2024-04-26 15:47:53

by Timur Tabi

[permalink] [raw]
Subject: Re: [PATCH 1/2] drm/nouveau/firmware: Fix SG_DEBUG error with nvkm_firmware_ctor()

On Fri, 2024-04-26 at 11:41 -0400, Lyude Paul wrote:
> We hit this because when initializing firmware of type
> NVKM_FIRMWARE_IMG_DMA we allocate coherent memory and then attempt to
> include that coherent memory in a scatterlist.

I'm sure this patch is a good one, and I will try to test it soon, but I am
very curious to know why including coherent memory in a scatterlist is bad.


2024-04-28 15:53:05

by Lyude Paul

[permalink] [raw]
Subject: Re: [PATCH 1/2] drm/nouveau/firmware: Fix SG_DEBUG error with nvkm_firmware_ctor()

On Fri, 2024-04-26 at 15:47 +0000, Timur Tabi wrote:
> On Fri, 2024-04-26 at 11:41 -0400, Lyude Paul wrote:
> > We hit this because when initializing firmware of type
> > NVKM_FIRMWARE_IMG_DMA we allocate coherent memory and then attempt
> > to
> > include that coherent memory in a scatterlist.
>
> I'm sure this patch is a good one, and I will try to test it soon,
> but I am
> very curious to know why including coherent memory in a scatterlist
> is bad.

Thanks for asking this as I think you unintentionally pointed out this
explanation I gave doesn't make sense - so I looked a bit more into it.
The issue isn't coherent memory in the scatterlist, the issue is that
we're allocating with dma_alloc_coherent(). And according to the source
in dma_alloc_attrs() (which dma_alloc_coherent() is just a wrapper)
for):

/*
* DMA allocations can never be turned back into a page pointer, so
* requesting compound pages doesn't make sense (and can't even be
* supported at all by various backends).
*/
if (WARN_ON_ONCE(flag & __GFP_COMP))
return NULL;

Which explains the check in sg_set_buf() that this patch stops us from
hitting:

BUG_ON(!virt_addr_valid(buf));

Scatterlists need page pointers (we use one later down here:)

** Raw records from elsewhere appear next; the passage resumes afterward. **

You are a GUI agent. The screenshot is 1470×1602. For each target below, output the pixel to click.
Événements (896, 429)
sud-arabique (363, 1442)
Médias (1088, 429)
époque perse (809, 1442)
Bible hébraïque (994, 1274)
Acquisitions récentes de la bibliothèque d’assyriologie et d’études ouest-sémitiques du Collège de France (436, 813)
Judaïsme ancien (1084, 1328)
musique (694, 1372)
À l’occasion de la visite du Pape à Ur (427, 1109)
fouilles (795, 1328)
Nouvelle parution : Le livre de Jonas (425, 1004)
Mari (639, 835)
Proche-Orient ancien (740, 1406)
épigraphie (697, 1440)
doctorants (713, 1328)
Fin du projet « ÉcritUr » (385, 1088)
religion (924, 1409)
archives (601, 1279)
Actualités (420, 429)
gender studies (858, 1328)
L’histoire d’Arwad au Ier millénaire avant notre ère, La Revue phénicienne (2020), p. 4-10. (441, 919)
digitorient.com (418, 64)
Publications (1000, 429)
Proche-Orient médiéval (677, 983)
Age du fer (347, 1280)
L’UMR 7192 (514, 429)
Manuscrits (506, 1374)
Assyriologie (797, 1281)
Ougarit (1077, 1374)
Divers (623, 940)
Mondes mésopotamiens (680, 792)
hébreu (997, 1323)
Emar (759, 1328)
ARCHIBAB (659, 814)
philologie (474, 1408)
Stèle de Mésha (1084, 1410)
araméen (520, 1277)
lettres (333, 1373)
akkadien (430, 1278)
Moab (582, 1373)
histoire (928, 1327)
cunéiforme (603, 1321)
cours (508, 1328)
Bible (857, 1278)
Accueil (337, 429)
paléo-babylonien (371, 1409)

sg_set_page(sg, virt_to_page(buf), buflen, offset_in_page(buf));

But we can't get a page pointer from an allocation made by
dma_alloc_coherent() - but we can from vmalloc(). I'll fix the patch
explanation in the next version, I have to send out another version
anyhow since I realized that patch #2 still needs one more check to
work properly
--
Cheers,
Lyude Paul (she/her)
Software Engineer at Red Hat


2024-04-28 18:20:11

by Timur Tabi

[permalink] [raw]
Subject: Re: [PATCH 1/2] drm/nouveau/firmware: Fix SG_DEBUG error with nvkm_firmware_ctor()

On Sun, 2024-04-28 at 11:52 -0400, Lyude Paul wrote:
> But we can't get a page pointer from an allocation made by
> dma_alloc_coherent() - but we can from vmalloc(). I'll fix the patch
> explanation in the next version, I have to send out another version
> anyhow since I realized that patch #2 still needs one more check to
> work properly

Glad my confusion was helpful! You wouldn't happent to know why this
statement is true?

DMA allocations can never be turned back into a page pointer

I'm guessing DMA allocations are taken from some memory pool that isn't
tracked using page pointers, but I don't understand why. It seems weird that
you can have a virtual address to the buffer, therefore it is surely mapped on
a page-by-page basis, so why are there no page pointers?